**Your objective**
Each line of the material below with the word "agent" is to be reported.

**Data**

*** Block opens ***

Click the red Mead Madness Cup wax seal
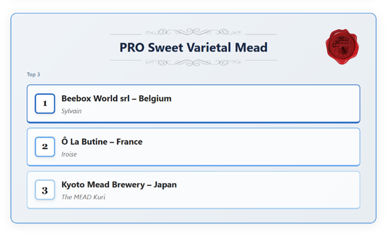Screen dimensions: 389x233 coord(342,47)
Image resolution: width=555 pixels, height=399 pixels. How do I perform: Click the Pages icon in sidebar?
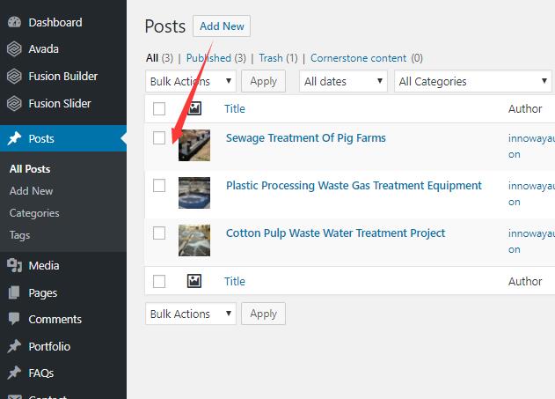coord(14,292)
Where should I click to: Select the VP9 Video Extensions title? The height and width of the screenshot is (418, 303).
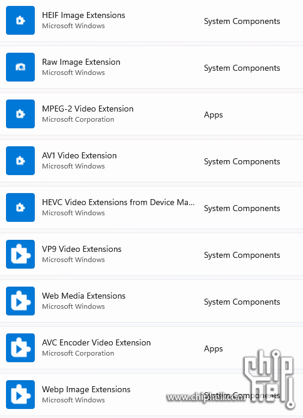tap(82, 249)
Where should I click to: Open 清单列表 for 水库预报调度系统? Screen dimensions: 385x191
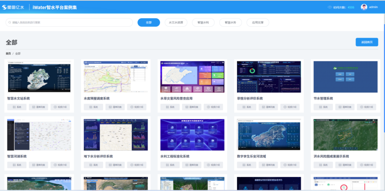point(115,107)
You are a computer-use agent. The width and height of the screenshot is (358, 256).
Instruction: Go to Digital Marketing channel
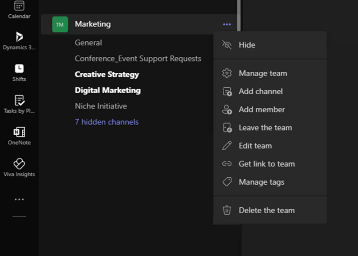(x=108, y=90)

*** Block closes ***
*** Block opens ***

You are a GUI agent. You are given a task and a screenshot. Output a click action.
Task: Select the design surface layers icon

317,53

*** Block closes ***
*** Block opens ***

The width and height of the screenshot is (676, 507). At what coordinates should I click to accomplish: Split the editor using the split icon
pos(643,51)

*** Block closes ***

**Output**
You are a computer-use agent. The width and height of the screenshot is (358, 256).
You are a GUI agent. You are given a task and a screenshot. Output a click action.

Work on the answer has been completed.